— DIRECTIONS FOR THIS TASK —
Let the answer be the lines from the one with "Click the 石正 blue avatar" to the end of the entries, copied exactly with both boundary lines kept.

— GIVEN ENTRIES —
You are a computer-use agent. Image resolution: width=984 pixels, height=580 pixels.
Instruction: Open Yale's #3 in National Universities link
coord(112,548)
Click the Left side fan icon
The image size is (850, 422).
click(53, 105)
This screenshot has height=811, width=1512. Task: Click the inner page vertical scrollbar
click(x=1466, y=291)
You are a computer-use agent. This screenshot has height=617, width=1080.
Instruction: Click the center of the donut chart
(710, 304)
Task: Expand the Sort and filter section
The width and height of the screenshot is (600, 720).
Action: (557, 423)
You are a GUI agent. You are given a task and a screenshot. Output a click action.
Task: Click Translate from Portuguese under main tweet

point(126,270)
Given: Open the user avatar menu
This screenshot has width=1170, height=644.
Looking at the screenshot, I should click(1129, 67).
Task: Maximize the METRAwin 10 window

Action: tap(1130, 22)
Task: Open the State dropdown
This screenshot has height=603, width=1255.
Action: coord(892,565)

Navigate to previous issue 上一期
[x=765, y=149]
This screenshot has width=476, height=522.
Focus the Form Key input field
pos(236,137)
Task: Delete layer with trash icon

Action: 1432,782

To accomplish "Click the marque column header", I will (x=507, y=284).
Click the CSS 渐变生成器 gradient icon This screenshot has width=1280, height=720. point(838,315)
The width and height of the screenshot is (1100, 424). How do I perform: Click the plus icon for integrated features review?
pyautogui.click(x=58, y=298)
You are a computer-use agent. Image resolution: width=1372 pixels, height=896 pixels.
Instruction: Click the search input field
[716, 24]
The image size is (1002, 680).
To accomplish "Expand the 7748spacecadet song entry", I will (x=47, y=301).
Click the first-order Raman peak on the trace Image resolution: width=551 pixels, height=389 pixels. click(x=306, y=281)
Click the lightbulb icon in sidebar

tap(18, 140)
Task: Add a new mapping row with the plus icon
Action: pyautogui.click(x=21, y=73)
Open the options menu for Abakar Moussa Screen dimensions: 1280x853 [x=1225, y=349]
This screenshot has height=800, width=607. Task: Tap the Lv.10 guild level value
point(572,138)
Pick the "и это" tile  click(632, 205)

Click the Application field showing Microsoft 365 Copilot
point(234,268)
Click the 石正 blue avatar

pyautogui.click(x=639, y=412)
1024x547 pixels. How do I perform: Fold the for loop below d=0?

— PROBLEM SOLUTION —
Click the 石正 blue avatar

pyautogui.click(x=639, y=412)
1024x547 pixels. How do I perform: Fold the for loop below d=0?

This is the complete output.